Dos 123.151 casos de malária registrados no Brasil no ano passado, 11.530 ocorreram no território yanomami, que passa por uma emergência de saúde nacional decretada pelo Ministério da Saúde na última sexta (20).
Os números, que são do Sivep-Malária (Sistema de Informação da Vigilância Epidemiológica da Malária) e preliminares, indicam que os diagnósticos da doença entre os yanomamis representam 9,3% do total observado no país.
Embora concentrando esse volume de registros da doença, esse povo indígena é uma fatia muito menor no Brasil: os yanomamis são cerca de 0,013% da população do país.
A malária é causada por protozoários transmitidos para humanos pela picada de mosquitos. Depois de 30 minutos no organismo humano, os parasitas entram no fígado e lá ficam por cerca de 15 dias. Depois, ele invade a corrente sanguínea e, então, os sintomas começam a aparecer. Febre, dor de cabeça e calafrio são os principais.
É também a partir do sangue que um novo ciclo de transmissão pode ocorrer, já que um mosquito pode picar o infectado, sugando os protozoários presentes naquela corrente sanguínea. Após certo período, esse mosquito poderá transmitir o protozoário para outras pessoas, espalhando a doença.
Esse ciclo demonstra a importância do diagnóstico precoce, afirma Rodrigo de Souza, professor da pós-graduação de ciências da saúde da Universidade Federal do Acre (UFAC). Ele explica que, quanto mais dias alguém passa com a doença sem tratamento, maior o risco de disseminar a malária por meio dos mosquitos que podem picá-la e, assim, levar a outras pessoas.

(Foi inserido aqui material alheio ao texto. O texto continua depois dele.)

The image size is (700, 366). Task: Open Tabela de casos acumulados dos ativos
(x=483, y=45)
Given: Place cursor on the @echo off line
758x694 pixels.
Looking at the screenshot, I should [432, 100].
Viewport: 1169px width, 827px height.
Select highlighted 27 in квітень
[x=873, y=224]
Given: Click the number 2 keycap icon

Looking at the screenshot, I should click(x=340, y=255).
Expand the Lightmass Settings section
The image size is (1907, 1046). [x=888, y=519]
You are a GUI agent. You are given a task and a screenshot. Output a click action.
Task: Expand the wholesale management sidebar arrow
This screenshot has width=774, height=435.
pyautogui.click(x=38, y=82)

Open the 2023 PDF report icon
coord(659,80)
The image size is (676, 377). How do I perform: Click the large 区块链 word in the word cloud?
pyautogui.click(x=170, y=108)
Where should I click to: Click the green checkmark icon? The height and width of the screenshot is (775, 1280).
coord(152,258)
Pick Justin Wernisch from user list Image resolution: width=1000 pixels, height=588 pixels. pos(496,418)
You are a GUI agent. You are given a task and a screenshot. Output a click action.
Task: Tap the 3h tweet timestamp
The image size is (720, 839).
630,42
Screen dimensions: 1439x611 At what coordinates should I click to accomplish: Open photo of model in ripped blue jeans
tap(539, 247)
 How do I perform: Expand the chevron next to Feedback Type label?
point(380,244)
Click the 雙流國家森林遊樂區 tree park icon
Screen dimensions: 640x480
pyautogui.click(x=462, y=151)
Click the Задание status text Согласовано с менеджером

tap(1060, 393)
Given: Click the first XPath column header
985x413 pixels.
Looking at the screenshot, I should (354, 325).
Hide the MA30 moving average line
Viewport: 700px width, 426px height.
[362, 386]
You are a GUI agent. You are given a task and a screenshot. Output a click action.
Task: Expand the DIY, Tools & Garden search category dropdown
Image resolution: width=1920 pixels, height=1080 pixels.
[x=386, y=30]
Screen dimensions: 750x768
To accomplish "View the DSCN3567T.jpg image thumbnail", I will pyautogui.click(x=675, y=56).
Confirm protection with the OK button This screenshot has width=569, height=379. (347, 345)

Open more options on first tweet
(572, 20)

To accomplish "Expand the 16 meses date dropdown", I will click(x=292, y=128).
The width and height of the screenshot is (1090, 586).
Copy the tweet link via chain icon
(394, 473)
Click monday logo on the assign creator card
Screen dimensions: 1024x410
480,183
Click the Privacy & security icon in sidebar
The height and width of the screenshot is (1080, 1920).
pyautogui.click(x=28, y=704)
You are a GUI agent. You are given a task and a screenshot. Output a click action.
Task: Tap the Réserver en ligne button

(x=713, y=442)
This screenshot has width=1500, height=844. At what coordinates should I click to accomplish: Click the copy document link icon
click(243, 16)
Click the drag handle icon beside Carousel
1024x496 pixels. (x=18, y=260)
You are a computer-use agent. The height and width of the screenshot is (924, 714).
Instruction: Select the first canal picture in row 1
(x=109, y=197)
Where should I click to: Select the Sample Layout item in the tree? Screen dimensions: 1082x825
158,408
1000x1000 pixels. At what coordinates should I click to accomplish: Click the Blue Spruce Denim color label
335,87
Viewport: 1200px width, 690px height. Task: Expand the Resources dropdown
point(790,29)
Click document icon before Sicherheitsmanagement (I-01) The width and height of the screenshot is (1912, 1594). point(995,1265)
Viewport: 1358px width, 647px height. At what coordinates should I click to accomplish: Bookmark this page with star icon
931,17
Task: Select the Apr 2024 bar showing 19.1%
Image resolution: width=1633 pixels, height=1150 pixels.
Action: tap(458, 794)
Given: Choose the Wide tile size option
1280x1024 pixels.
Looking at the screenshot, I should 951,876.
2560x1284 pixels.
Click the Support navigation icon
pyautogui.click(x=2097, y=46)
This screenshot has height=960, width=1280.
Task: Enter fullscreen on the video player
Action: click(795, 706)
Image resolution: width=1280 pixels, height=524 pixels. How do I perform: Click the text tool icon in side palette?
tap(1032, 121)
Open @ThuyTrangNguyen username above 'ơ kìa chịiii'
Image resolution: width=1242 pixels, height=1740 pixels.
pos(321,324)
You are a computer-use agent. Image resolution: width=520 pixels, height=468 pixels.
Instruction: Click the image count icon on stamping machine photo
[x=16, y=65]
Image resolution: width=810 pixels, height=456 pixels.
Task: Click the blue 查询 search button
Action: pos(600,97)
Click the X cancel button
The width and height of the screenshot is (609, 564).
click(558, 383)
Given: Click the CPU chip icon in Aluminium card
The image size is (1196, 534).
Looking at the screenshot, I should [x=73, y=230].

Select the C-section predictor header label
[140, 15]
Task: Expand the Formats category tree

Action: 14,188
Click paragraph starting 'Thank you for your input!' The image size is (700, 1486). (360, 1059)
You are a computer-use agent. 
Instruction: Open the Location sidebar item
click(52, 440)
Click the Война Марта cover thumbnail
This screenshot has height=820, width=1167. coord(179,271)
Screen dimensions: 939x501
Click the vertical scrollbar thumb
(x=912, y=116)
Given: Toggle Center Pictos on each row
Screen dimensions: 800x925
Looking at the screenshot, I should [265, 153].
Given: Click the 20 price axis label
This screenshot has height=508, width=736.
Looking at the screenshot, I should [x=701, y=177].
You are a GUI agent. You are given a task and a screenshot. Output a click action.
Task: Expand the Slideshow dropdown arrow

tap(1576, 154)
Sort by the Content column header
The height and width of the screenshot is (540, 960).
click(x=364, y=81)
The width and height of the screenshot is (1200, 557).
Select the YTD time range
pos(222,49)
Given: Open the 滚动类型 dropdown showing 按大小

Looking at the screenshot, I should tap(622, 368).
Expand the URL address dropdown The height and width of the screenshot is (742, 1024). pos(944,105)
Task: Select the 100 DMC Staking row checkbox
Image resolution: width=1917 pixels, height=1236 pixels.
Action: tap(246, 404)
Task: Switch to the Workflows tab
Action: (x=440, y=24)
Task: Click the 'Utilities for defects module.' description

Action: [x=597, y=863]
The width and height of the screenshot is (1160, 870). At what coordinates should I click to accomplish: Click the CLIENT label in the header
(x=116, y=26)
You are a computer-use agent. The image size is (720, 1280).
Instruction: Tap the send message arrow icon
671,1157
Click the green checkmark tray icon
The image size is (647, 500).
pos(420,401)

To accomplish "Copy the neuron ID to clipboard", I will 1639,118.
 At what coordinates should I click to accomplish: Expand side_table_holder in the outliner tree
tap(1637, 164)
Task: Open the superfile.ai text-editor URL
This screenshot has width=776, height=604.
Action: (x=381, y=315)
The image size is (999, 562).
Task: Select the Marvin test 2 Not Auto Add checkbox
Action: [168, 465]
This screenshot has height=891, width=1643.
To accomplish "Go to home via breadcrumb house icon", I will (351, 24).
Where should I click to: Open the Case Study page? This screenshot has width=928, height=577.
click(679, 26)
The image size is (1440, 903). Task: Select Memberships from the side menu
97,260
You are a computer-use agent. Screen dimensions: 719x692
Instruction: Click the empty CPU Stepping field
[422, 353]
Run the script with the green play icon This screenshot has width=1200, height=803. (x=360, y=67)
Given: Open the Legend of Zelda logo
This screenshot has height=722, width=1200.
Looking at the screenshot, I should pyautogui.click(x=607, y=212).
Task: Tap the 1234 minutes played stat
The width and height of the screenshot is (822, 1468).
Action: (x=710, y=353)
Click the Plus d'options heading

O ponto é preocupante quando se enxerga a realidade de aldeias indígenas brasileiras, com problemas como desnutrição, que piora o quadro clínico dos pacientes. O acesso a serviços de saúde também tende a ser mais precário nessas localidades. O quadro atrasa o diagnóstico, o tratamento do paciente e, consequentemente, aumentam as chances de transmissão da infecção.
Outro problema é em relação à vacina.
Em 2021, a OMS (Organização Mundial da Saúde) aprovou um imunizante contra a malária com uma eficácia de cerca de 50% para evitar formas graves da infecção.
No entanto, Souza afirma que o fármaco é recomendado para o tipo de malária falciparum, com maior prevalência na África, mas não para o tipo da doença que mais circula no Brasil, chamada de vivax.
O professor também chama a atenção para outro aspecto da doença: a forma como ela adentra nos territórios indígenas. Segundo ele, não são todas as comunidades que convivem com o protozoário. “Tem aldeias indígenas em que […] raramente acontece um caso.”
Uma das portas de entrada mais comuns da malária para esses povos é pelo garimpo ilegal. “Quando falamos de garimpo ilegal, pode ter certeza que está associado à malária. Ela passeia ali dentro”, afirma o professor.
Ele diz que os garimpeiros estão em constante mobilidade: vão às regiões para garimpar e depois se locomovem a outras localidades. “Eles ficam levando a malária para esses locais.”
Nesse cenário, populações indígenas que não tiveram contato prévio com a doença têm maior risco de sofrer com a malária.
André Siqueira, médico tropicalista e pesquisador do INI/Fiocruz (Instituto Nacional de Infectologia Evandro Chagas), ainda menciona o fato de que garimpeiros podem ter a doença e não realizarem o tratamento adequado. Isso acarreta maiores chances de circulação do parasita nessas comunidades.
A violência envolvida nas atividades de garimpo ilegal ainda pode ser associada à interrupção de serviços de saúde, o que resulta em dificuldade de acesso ao diagnóstico e ao tratamento adequados, propiciando um ambiente para novos casos da doença.
Entre os yanomamis, a presença de garimpeiros já era relatada pelos indígenas. O impacto da atuação deles no território agora está sendo investigada: um inquérito foi instaurado para averiguar se houve crime de genocídio contra os yanomamis, com foco na responsabilidade de garimpeiros, operadores da logística do garimpo, coordenadores de saúde indígena e agentes políticos.
Mas a circunstância não é vista somente neste povo. Dados do Sivep-Malária mostram que áreas indígenas concentraram cerca de 28% dos casos de malária no Brasil em 2022. Enquanto isso, informações do censo de 2010 do IBGE apontavam que os indígenas representavam somente 0,26% da população brasileira.
“Isso ilustra a dificuldade de controle e de manejo de malária nas áreas indígenas”, diz Siqueira.
Para o pesquisador, a solução perpassa políticas em duas áreas igualmente necessárias. “Além de reestruturar todas as ações de assistência e vigilância, conter as atividades ilegais é essencial.”